→ **Data**:
▽
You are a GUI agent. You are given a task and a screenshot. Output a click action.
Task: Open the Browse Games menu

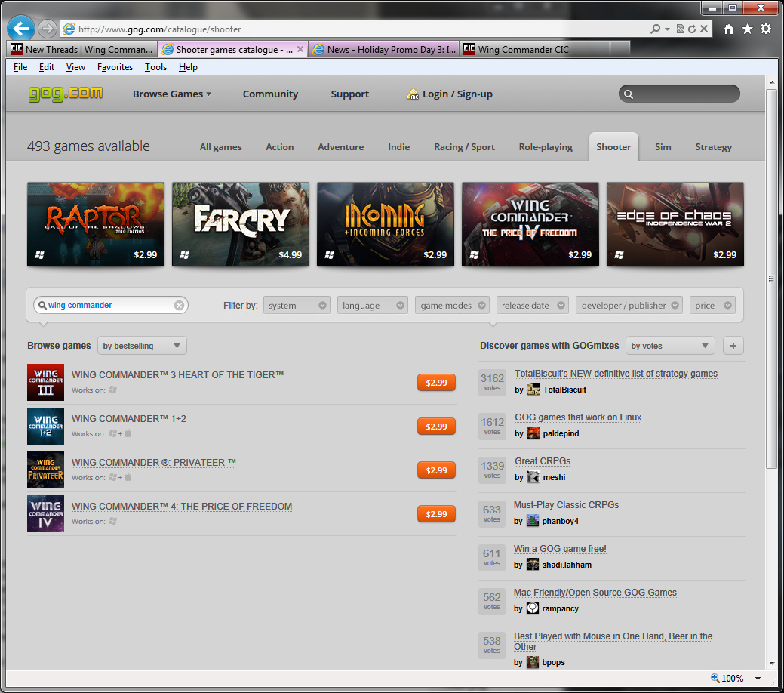tap(171, 94)
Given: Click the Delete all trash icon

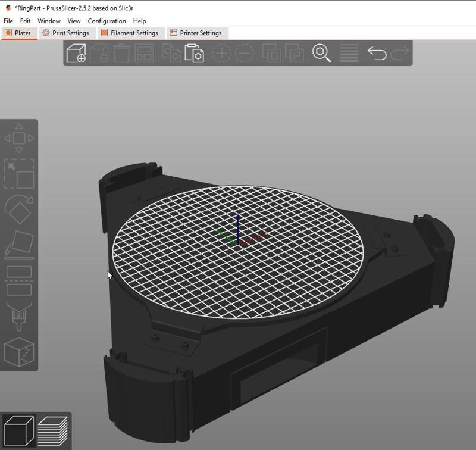Looking at the screenshot, I should pyautogui.click(x=122, y=54).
△
→ **What is needed**:
All entries above must be printed again verbatim, with images excluded.

→ **Written reply**:
You are a GUI agent. You are given a task and a screenshot. Output a click action.
Task: Open the Browse Games menu

tap(171, 94)
Given: Click the Delete all trash icon

Looking at the screenshot, I should pyautogui.click(x=122, y=54).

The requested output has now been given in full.